The Fair Trade Commission's decision is also out of step with global trends. The European Union, the United Kingdom, and Australia, for example, encourage the sharing of LTV information for consumer protection and risk management purposes. They view information sharing not as a means of restricting competition, but as a public good that benefits consumers. There is a saying, "A sword is most frightening when it remains in its sheath." We have already seen, in the case of the negotiable certificate of deposit (CD) interest rate, the negative impact on the market when the Fair Trade Commission, wielding such power, abuses it. Despite investigating for four years, the Fair Trade Commission ultimately found no evidence and cleared the case, but the costs of risk management and uncertainty during that period were borne entirely by the banks and consumers.

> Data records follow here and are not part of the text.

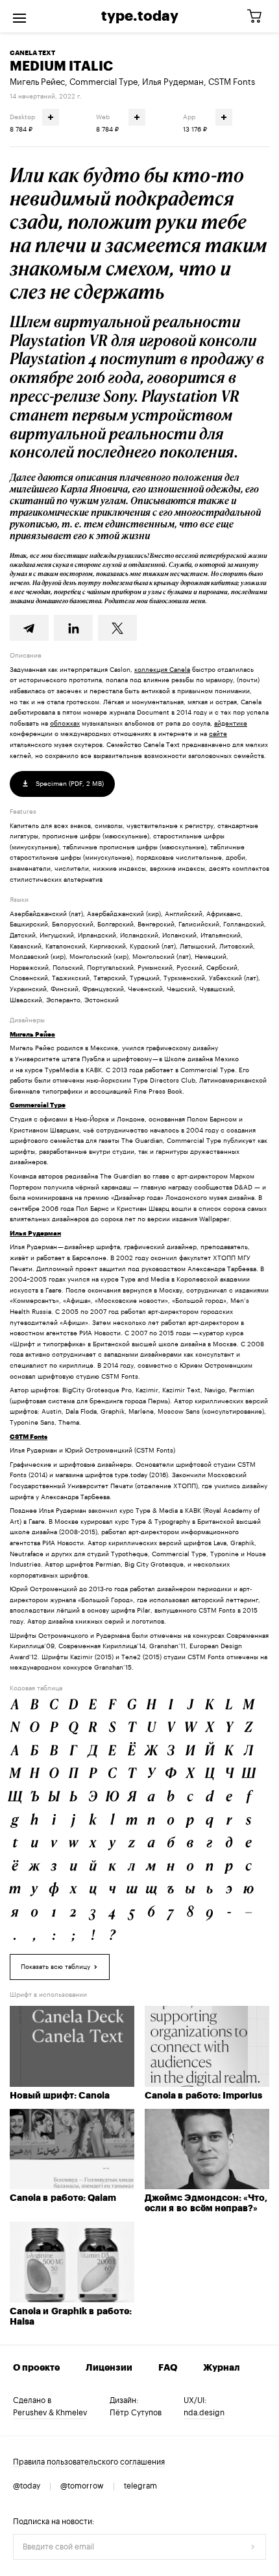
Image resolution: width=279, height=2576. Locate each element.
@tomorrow (82, 2486)
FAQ (167, 2368)
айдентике (230, 723)
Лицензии (109, 2368)
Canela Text (32, 53)
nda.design (204, 2413)
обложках (65, 723)
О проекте (36, 2368)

This latest penalty not only imposes a direct cost of 272 billion won on the four major banks, but also leaves a structural burden by requiring them to reflect approximately 1.632 trillion won in operational risk as risk-weighted assets (RWA) over the next ten years. If risk management activities for financial stability and consumer protection are retroactively defined as collusion at a time when the new administration is demanding both productive finance and qualitative management of household debt, banks will have no choice but to respond with more conservative business practices. Ultimately, these costs are likely to be passed on to consumers once again.
The sword that corrects the order of competition must not become a weapon that severs the lifeblood of the financial system. The Fair Trade Commission must carefully consider whether what truly needs protection is competition itself or the foundations and trust that make competition possible in the market.